Venti minuti di ritardo perché s’è rotta una freccia per strada, no, anzi, sessanta.
Sigaretta pirata e arrembante sul predellino del treno.
Dentro, ragazza musicale, donna accanto a me e uomo parlano di trenitalia, parlano dei ritardi, parlano troppo.
Leggo un libro che maledice i toscani e non è curzio malaparte, curzio malaparte ancora non l’ho letto. Mi immagino come sarei se sapessi davvero scrivere racconti e penso che forse va bene anche se non lo sono, finché posso riscrivere libri interi scegliendo io le parole da usare.
Qui parlano tutti e io non sono brava a conversare, quindi ogni tanto butto un commento che suona sempre troppo acido, e poi l’uomo con cui ragazza musicale ha tentato con davvero troppa disperazione di provarci scende a Orvieto, e rimaniamo noi e le donne mi chiedono cosa leggo.
Un libro sui toscani.
Aha, divertente.
In realtà no, non sempre, sono racconti normali, cioè, non per forza incentrati sulla stranezza buffezza incredibile simpatia dei toscani.
Aha, divertente.
La ragazza musicale ride troppo, o ci sta provando con disperazione anche con me oppure è disperata per conto suo. Scende a terontola e la signora che mi ha offerto un croccantino le ricorda di prendere il vestito che stava dimenticando nello scomparto, poi si prende il mio libro e inizia a leggere.
Arriva il controllore. Puzza di sudore. È filosofico, quando gli chiediamo del rimborso dice che non di profitto bisogna campare, lo ha detto – non me lo ricordo. Ma è gentile e ragazza musicale non ancora scesa gli fa gli occhioni, e anche la signora deponendo la mia copia dei toscani. Il rimborso, comunque, bisogna andare in biglietteria non prima di venti giorni, ché le ferrovie devono inventarsi una scusa buona, e poi forse ti danno il cinquanta per cento.
La signora riprende a leggere il mio libro, i due ragazzi accanto a me parlano di blablacar che funziona, il treno glielo paga l’azienda per questi viaggi, ma quando viaggia per conto suo usa sempre quello che non è male, funziona, e poi sono puntuali, uno dei due non l’ha mai provato e avrebbe voluto, ma aveva trovato il treno a 19 euro e aveva un matrimonio alle otto, prima che il treno facesse ottanta minuti di ritardo.
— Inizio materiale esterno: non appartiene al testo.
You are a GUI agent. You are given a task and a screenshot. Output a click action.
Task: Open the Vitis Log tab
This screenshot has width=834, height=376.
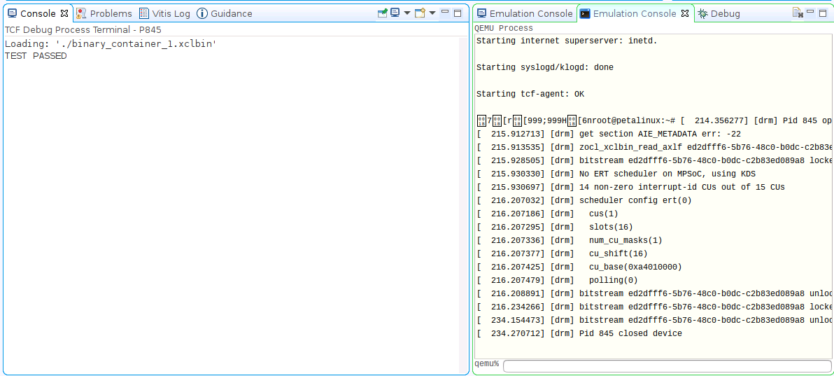pos(164,14)
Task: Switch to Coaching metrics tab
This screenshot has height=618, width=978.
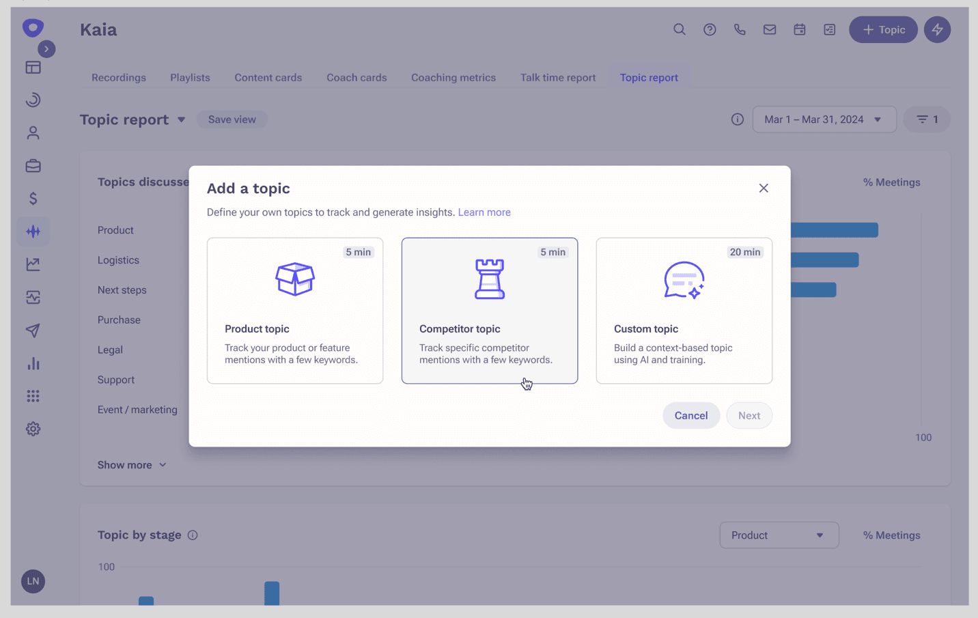Action: click(x=453, y=78)

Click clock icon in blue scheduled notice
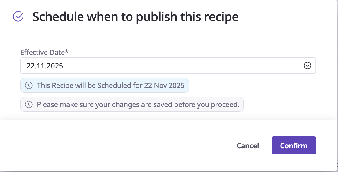click(x=28, y=85)
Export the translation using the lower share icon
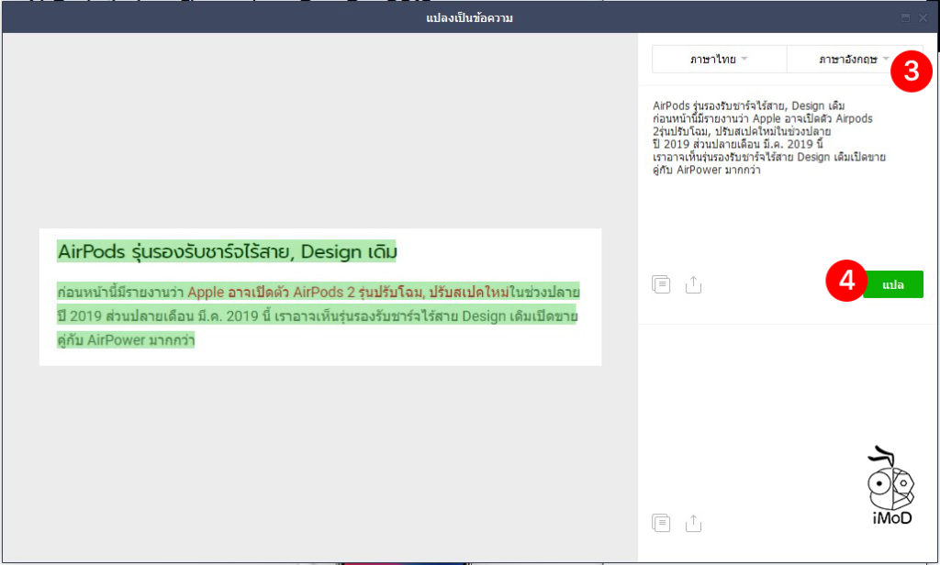Viewport: 940px width, 565px height. tap(694, 523)
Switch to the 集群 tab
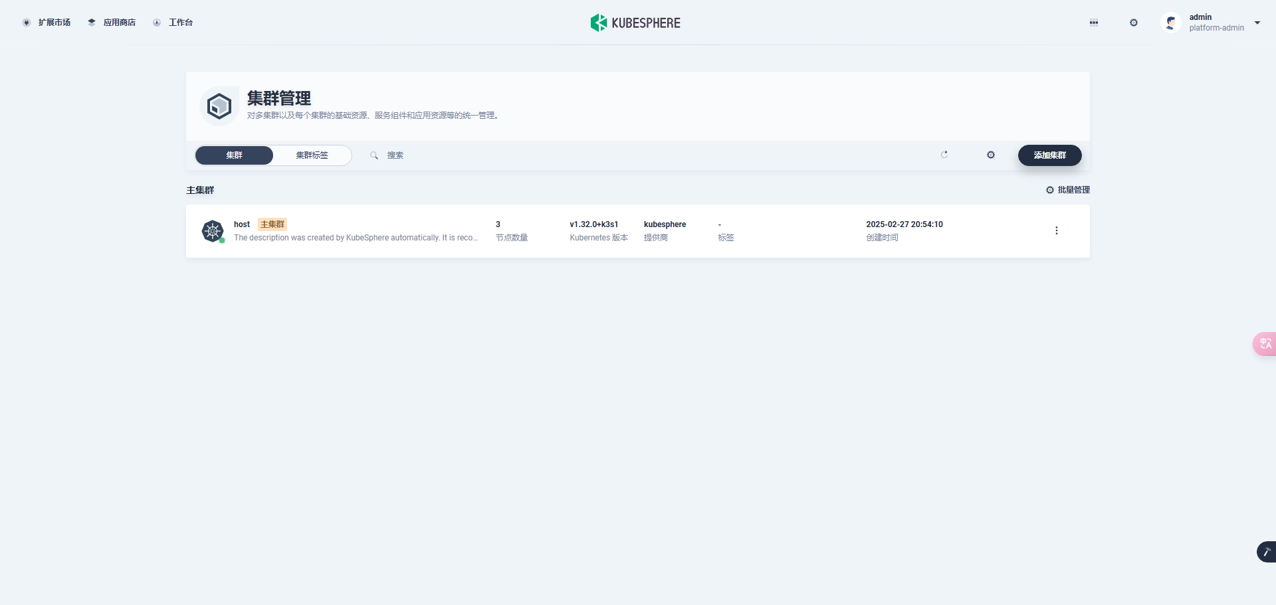1276x605 pixels. click(x=234, y=155)
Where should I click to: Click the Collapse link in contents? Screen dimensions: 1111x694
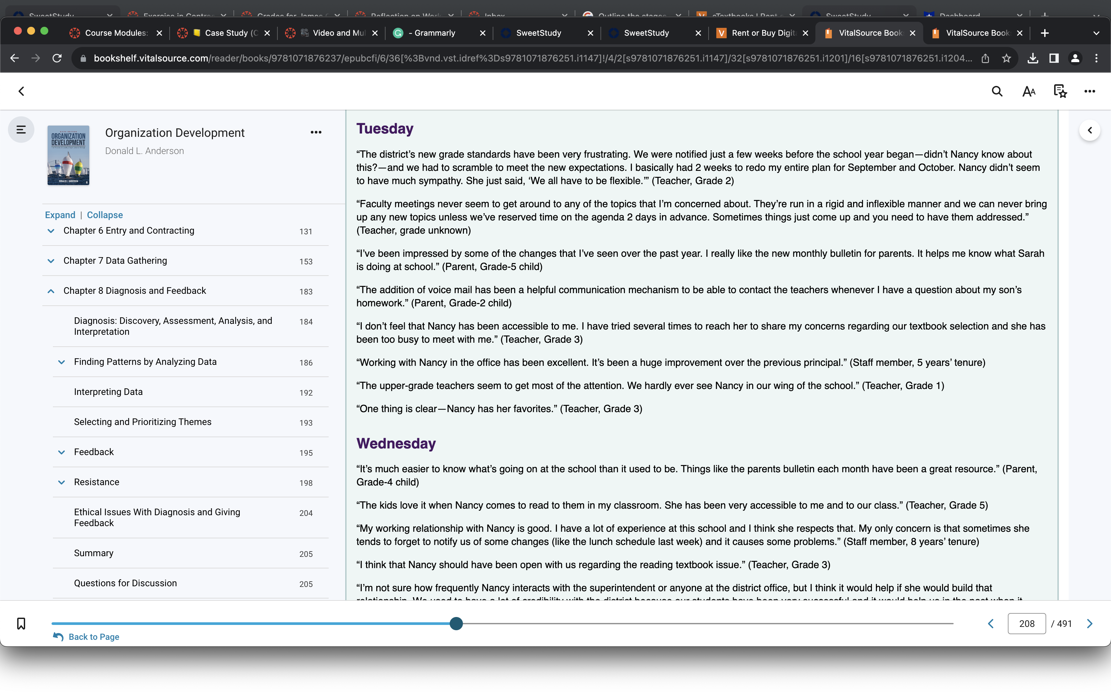[x=105, y=215]
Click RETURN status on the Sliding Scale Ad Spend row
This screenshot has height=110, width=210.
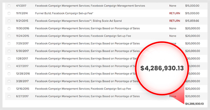[x=174, y=21]
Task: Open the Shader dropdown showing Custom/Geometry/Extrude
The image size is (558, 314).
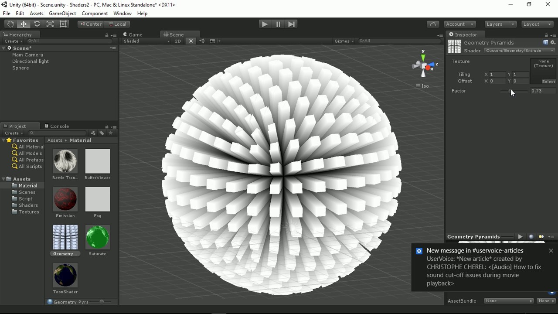Action: [x=519, y=51]
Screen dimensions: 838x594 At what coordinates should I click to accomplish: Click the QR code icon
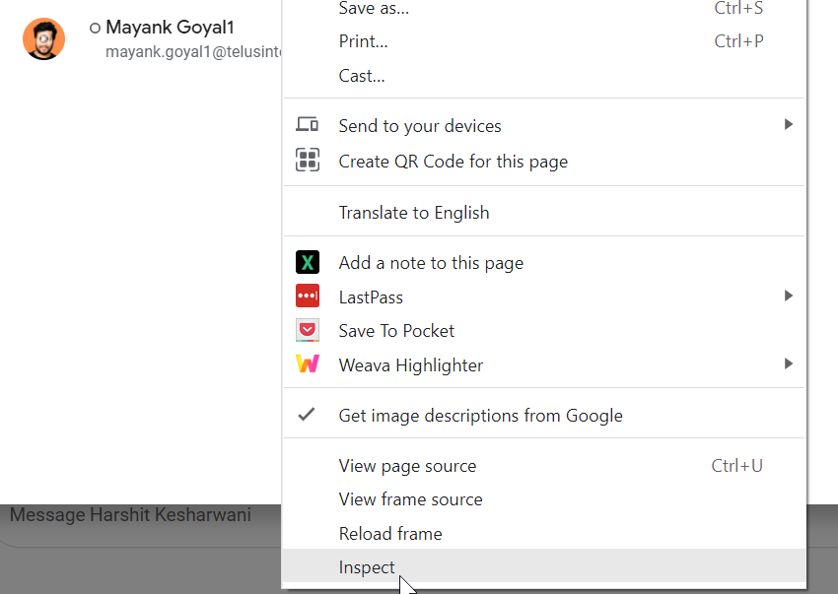click(x=308, y=160)
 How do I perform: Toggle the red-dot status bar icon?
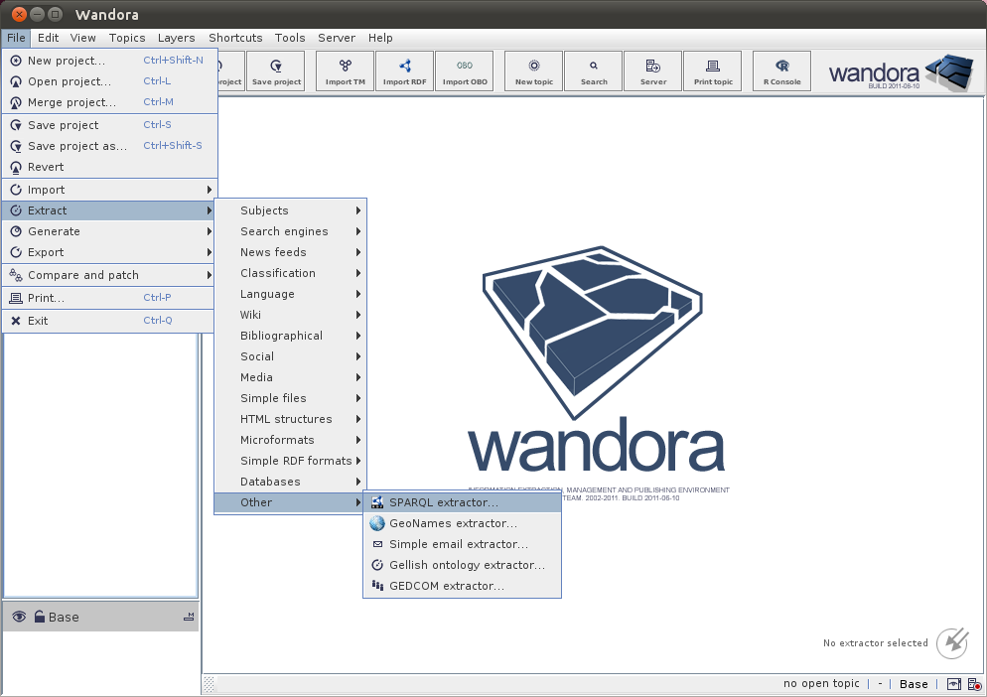coord(975,684)
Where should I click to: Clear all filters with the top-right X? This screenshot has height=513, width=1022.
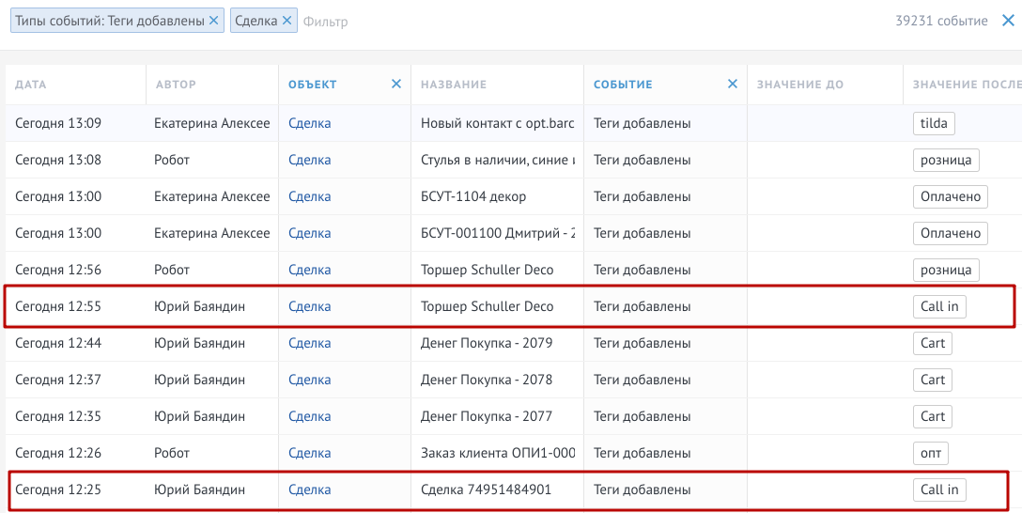pos(1008,21)
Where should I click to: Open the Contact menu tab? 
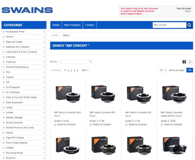(x=90, y=25)
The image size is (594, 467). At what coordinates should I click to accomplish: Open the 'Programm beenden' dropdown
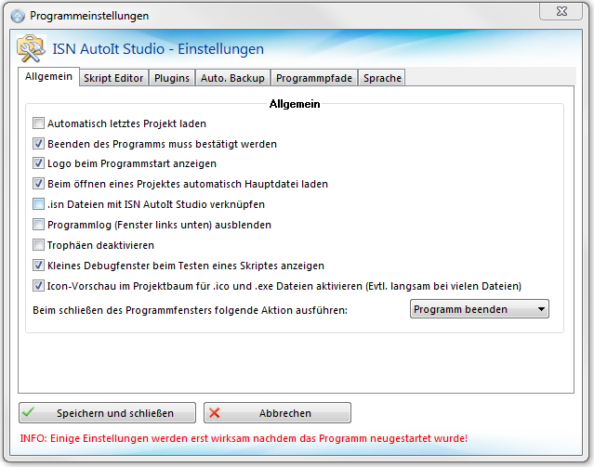480,309
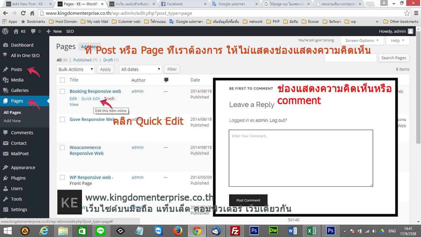Open Firefox from the Windows taskbar
The width and height of the screenshot is (421, 237).
[178, 231]

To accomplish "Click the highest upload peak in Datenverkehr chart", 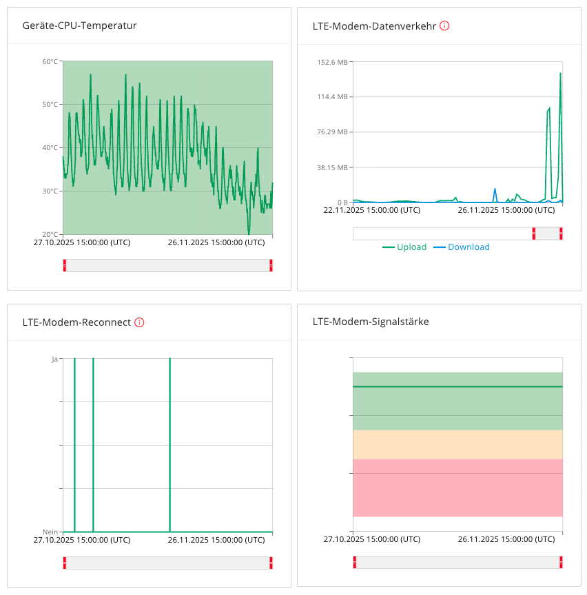I will 560,74.
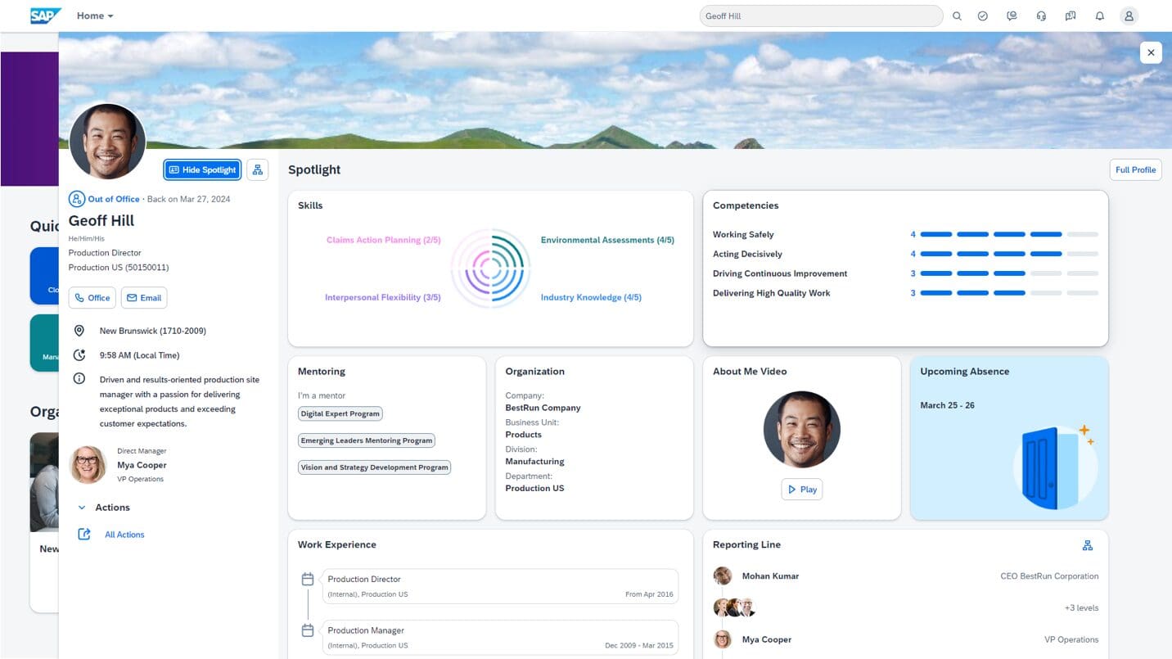Click the location pin beside New Brunswick
1172x659 pixels.
79,331
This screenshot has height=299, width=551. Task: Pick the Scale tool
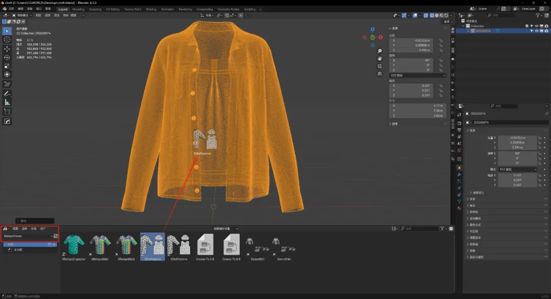7,66
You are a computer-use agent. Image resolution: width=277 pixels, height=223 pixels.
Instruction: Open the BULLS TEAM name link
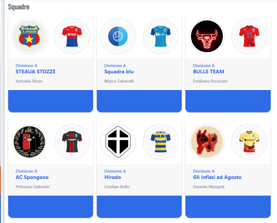(209, 71)
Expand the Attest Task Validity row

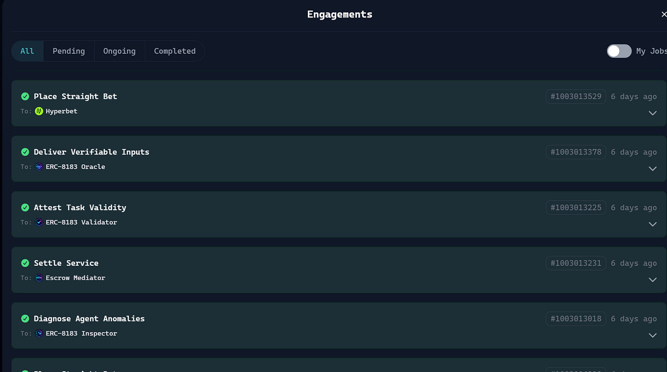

In germania blablacar si chiama Mitfahrgelegenheit, loro non lo sanno e quindi dicono che c’è una roba che funziona ovviamente in modo pazzesco, comunque per avere il 50 percento di rimborso, dice il controllore toscano maledetto che a detta della mia vicina parla come benigni e quindi è di prato (no) ci vogliono 61 minuti di ritardo.